[OSM-talk] Abnormal votings on military objects in RU wiki part; PocketGIS madness
Frederik Ramm
frederik at remote.org
Mon Apr 12 09:30:33 BST 2010
Hi,
Eugene Iline wrote:
> Moreover you can never know the truth about the object behind the wall,
> I repeat. The only truth on ground is that this is a wall and access is
> prohibited.
That's another situation then. If there's just a wall and armed guards
then it might not appropriate to tag it as landuse=military (although
OSM does not demand that mappers only map what they can prove - if
someone sees something that looks like a forest he may put
ladnuse=forest even without actually going in there and checking if it
is perhaps a park).
But I have to say again that you must view this as a three step process:
1. someone maps in country X
2. data is processed and kept by OSM
3. someone uses data and distributes in in country X
The authorities in country X can make laws that affect steps 1 and 3,
but step 2 is outside of their influence unless X == United Kingdom of
Great Britain and Northern Ireland.
> Frederik, is it possible in Germany to give away state secret (if you
> know that some combination of information is not to be published for the
> reason that it is a secret by the law, only in combination) without
> being judged?
Indeed in Germany you can be punished by up to 5 years in prison if you
knowingly endanger national security by making photos or drawings of
military installations or distribute such information. If you do not do
this knowingly but negligently then you can still get up to 2 years.
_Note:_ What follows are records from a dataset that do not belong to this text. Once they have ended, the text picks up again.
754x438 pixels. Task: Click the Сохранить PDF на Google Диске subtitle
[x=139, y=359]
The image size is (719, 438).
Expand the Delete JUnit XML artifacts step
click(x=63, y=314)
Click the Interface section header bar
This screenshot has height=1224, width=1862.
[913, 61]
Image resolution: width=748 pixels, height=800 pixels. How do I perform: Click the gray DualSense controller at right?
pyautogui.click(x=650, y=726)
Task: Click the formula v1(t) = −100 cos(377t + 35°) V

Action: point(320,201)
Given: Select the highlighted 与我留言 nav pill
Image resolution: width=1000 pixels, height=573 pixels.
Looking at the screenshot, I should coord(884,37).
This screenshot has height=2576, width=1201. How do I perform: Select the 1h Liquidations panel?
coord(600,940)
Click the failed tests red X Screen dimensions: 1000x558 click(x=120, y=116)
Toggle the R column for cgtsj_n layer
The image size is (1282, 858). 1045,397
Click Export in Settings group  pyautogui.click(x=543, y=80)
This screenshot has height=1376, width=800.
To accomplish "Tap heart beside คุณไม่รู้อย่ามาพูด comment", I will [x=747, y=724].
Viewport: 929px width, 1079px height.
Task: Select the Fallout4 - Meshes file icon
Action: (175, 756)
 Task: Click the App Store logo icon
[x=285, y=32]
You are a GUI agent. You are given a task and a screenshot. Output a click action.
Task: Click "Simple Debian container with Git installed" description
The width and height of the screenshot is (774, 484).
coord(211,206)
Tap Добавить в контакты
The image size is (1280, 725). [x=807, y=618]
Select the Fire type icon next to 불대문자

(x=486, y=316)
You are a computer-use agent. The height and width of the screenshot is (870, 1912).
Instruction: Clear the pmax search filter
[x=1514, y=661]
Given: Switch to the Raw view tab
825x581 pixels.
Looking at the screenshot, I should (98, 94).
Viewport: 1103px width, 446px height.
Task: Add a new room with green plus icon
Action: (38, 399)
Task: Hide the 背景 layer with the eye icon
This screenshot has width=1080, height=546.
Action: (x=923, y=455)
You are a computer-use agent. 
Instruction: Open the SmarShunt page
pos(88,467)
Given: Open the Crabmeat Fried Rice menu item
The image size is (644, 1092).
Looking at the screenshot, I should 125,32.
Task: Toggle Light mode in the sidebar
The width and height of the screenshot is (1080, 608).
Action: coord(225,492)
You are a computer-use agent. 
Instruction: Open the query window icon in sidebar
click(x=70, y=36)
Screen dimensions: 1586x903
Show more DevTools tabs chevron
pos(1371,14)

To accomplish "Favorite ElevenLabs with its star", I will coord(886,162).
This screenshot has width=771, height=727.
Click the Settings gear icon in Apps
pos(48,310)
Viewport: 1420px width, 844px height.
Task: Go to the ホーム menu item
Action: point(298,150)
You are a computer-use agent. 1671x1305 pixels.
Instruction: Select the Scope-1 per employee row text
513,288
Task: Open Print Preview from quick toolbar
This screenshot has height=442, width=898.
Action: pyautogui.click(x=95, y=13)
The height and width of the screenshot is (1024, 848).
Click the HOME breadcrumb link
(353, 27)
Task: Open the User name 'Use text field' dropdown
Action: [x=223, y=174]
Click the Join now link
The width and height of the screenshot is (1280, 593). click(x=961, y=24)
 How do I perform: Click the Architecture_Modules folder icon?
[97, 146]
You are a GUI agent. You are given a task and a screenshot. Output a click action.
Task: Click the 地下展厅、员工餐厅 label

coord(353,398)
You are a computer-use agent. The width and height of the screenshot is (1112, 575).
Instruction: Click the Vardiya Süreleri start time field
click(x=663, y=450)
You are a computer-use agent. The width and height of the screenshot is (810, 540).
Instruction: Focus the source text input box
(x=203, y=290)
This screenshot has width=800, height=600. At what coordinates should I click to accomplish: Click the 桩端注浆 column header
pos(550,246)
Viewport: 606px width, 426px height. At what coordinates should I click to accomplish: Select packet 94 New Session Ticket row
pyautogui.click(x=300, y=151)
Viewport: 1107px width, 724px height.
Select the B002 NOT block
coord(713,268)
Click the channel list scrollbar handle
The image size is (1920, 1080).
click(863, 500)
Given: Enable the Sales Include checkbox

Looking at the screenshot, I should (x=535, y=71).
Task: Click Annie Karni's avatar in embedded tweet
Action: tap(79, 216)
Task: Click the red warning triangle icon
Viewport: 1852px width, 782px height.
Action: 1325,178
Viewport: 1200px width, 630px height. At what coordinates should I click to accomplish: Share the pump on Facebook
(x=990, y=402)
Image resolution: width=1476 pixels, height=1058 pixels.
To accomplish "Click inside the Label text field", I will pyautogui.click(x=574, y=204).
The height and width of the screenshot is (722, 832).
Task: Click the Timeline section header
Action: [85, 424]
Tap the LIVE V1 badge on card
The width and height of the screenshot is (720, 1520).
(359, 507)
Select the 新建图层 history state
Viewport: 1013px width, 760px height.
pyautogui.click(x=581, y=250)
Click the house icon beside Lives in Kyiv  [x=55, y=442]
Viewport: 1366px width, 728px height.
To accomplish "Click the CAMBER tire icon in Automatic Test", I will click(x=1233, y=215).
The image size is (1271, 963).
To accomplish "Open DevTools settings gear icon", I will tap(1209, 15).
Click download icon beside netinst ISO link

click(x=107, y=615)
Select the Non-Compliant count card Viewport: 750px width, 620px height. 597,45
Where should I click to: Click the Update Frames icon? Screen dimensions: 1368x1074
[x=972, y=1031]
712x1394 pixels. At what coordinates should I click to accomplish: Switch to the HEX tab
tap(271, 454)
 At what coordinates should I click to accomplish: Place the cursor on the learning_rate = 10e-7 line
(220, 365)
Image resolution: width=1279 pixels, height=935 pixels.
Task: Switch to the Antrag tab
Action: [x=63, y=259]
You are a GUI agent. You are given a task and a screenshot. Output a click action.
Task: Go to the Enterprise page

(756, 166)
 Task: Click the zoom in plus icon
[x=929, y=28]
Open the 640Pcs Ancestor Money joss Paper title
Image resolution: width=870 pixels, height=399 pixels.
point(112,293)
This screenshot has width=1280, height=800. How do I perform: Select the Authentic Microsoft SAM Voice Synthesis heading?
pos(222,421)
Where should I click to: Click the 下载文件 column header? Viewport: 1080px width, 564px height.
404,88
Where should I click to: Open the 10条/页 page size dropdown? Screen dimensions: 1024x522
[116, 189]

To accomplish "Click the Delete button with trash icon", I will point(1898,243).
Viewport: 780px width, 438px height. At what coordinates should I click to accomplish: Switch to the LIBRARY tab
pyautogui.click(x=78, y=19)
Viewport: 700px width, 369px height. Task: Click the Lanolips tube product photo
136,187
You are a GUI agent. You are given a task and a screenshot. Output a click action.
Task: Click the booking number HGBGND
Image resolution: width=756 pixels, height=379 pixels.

But the situation in Germany is that the precise location and use of
most military installations is already publicly known which makes the
law (article 109 of German StGB) rather toothless - how can you endanger
national security by reiterating something that can be found on Google?
I agree that once OSM reaches a level of detail where hitherto unknown
facts about German military installations are mapped (by rogue elements
inside the military perhaps), this might become a problem in Germany. As
a provider of OSM maps and data based in Germany, I would then have to
remove such information from the data I provide in order not to get in
trouble with the law; as a mapper in Germany I would have to refrain
from mapping such details.
But even as the most law-abiding citizen I have no legal obligation to
log in to a database kept in another country and remove information
about my country's military installations from there, or even try to
convince the keepers of that database to remove it.